Debra Fleming has spent the last 35 years of her life running her campground nestled in the pines.
As she strolled along a path leading to the 200-plus campsites, she bent over to pick up an errant soda can near an RV that can be rented at her 45-acre Cedar Creek Campground near Berkeley, N.J., according to the Asbury Park News.
“The campground has been here for 37 years, and I’ve been here for 35 of those years,” said Fleming, 55, who grew up in town, graduated from Central Regional High School and majored in education at Glassboro State College, now Rowan University.
As a teenager, she worked as a park attendant at a neighborhood park “helping children do arts and crafts and make belts.”
She would canoe, too, on Cedar Creek when she was a youngster.
Fleming’s first husband, Arthur Dingee, operated Cedar Creek, and when he died in 1979 after he was crushed by a dump truck at the campground, she decided to stay on and continue the campground operation.
“The banks, of course, wanted to knock on my door and decide the fate of the business. I thought, “Why can’t I carry on?’ ” she recalled. “It was a little bit of a glass ceiling back then.”
However, Fleming said she persisted, and through the years was able to build the business.
“We started out with 24 sites, and now there are a little over 200 sites,” she said. “We went from accommodating 16- to 18-foot campers to being able to accommodate ones that are 35 feet long, some with a pop-up second story.”
Over the years, Fleming said she has made below-ground improvements, as well as above-ground improvements, adding amenities like the larger camp store, cafe, basketball courts, rustic camping cabins and cozy cabins with their own bathrooms.
“We also went from a small pool to a bigger little pool to the big 50-foot-by-75-foot pool next to the camp store,” she said.
When the weather permits, her three big macaws — a blue-footed Amazon, a little gray and a little cockatoo — stand in outdoor cages to greet campers.
“They all talk and when you walk past you’ll hear: “Hello, watcha doing?’ ” she said.
Fleming also has plans to build a water playground, or splash park, that children can play in with their families. She wanted to construct the park this spring so it would open in time for the camping season, but was met with roadblocks from the township because her property lies in three different zones.

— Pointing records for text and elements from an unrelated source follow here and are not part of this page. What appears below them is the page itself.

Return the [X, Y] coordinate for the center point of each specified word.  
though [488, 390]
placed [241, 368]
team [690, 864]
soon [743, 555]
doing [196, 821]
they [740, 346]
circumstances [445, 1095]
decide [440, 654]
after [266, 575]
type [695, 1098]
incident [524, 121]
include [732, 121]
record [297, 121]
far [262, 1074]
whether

The township recently rectified that when it revised its land use ordinances.
The canoe and kayak rental and canoe livery service started in 1978 and continues today, she said.
On a good summer weekend, there could be 500 people in the park, Fleming said, adding that her business is a five-month seasonal business.
Fleming said she considers camping to be not only a less expensive way to vacation, but a better way to go on vacation.
“Parents and kids seem to interact more and the family get to enjoy time together instead of going their separate ways,” she said.
And she said she has noticed a new trend: “People my age who chose to buy a motorhome, give up their stuff and float (travel) for awhile.”
With 20 employees helping her, Fleming said she gives families an opportunity to “make memories.”
“We have Banjo Bob on the hayride and roast marshmallows and tell scary stories, and sometimes bad jokes,” she said.
The opening weekend is April 25 and canoe trips continue through Oct. 18.